- **Parts of the exercise**:
**1)** In the comment on how Americans pictured their country, why did movies show heroes and heroines as ordinary people next door? Answer in one to three sentences.
**2)** Please restate word for word the part of the comment that opens with the words containing "End after movies" and closes with "it came about.".

- **Text segment**:
++++++++++++++++++++

Both I think. Or at the very least unaware.
You bring up a good point though. Most people in this country – for a very long time – pictured the country as being like the area they lived in. Most never left that area except maybe for a stint in the armed forces or sometimes to go off to college. But except for a very few, those colleges had students and even professors from the same or similar socio economic and ethnic backgrounds.
End after movies and “Talkies” were invented, they show the heroes and heroins as those next store. Be it John Wayne or Randolf Scott or Olivia Mary de Havilland or Betsy Palmer. For Hollywood produced for the generic American from middle America. The so called Mr. and Mrs. John Q. Smith from Anytown USA.
Radio also programmed for the same demographic as did television when it came about.
Fast forward and now we have television and internet and movies and what not showing a vast array of peoples and cultures and this is very upsetting to many.

++++++++++++++++++++

- **Exercise data**:
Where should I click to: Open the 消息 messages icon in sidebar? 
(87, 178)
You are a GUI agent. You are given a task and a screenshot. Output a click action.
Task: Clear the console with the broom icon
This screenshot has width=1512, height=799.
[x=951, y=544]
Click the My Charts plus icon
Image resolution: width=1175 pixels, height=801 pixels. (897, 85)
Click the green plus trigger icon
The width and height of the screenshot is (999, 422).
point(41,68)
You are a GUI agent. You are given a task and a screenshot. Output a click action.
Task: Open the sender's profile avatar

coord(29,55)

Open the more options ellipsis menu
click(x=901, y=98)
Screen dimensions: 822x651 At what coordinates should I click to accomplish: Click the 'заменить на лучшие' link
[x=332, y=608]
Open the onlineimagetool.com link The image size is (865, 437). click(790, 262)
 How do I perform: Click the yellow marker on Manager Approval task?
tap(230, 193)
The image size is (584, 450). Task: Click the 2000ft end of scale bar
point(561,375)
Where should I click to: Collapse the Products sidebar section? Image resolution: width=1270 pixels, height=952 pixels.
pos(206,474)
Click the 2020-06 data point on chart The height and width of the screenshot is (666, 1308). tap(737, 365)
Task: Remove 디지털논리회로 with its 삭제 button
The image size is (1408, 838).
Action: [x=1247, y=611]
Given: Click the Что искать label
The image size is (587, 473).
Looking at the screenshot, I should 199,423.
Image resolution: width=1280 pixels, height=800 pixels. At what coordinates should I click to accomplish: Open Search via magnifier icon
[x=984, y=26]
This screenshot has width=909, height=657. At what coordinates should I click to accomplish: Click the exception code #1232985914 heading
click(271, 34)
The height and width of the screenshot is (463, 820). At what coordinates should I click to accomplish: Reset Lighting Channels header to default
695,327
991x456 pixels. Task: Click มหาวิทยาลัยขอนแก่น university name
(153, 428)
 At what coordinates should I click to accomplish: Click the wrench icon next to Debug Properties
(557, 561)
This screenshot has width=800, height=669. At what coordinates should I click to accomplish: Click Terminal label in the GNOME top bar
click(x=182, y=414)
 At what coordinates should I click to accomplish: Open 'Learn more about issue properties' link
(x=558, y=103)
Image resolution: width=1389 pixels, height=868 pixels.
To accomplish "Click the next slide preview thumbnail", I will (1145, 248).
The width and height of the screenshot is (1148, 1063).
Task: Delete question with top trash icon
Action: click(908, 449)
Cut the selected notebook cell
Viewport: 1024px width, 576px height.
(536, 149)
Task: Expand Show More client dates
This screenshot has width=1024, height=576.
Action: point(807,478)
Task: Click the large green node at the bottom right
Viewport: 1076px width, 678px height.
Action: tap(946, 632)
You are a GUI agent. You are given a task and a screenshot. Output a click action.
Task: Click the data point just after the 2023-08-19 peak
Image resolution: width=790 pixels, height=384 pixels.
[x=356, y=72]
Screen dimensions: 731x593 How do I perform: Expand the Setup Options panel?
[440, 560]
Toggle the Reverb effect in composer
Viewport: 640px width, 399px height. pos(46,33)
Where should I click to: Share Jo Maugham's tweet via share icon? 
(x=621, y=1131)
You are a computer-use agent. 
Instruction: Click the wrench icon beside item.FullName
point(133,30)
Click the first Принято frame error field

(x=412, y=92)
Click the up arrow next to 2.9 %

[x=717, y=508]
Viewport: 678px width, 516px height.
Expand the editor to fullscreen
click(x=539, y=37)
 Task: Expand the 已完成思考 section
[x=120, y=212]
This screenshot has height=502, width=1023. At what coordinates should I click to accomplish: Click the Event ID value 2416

++++++++++++++++++++

- **Your written answers**:
**1)** Hollywood made its movies for the generic American from middle America, the so-called Mr. and Mrs. John Q. Smith from Anytown USA. Its heroes and heroines were shaped for that audience.

**2)**
End after movies and “Talkies” were invented, they show the heroes and heroins as those next store. Be it John Wayne or Randolf Scott or Olivia Mary de Havilland or Betsy Palmer. For Hollywood produced for the generic American from middle America. The so called Mr. and Mrs. John Q. Smith from Anytown USA.
Radio also programmed for the same demographic as did television when it came about.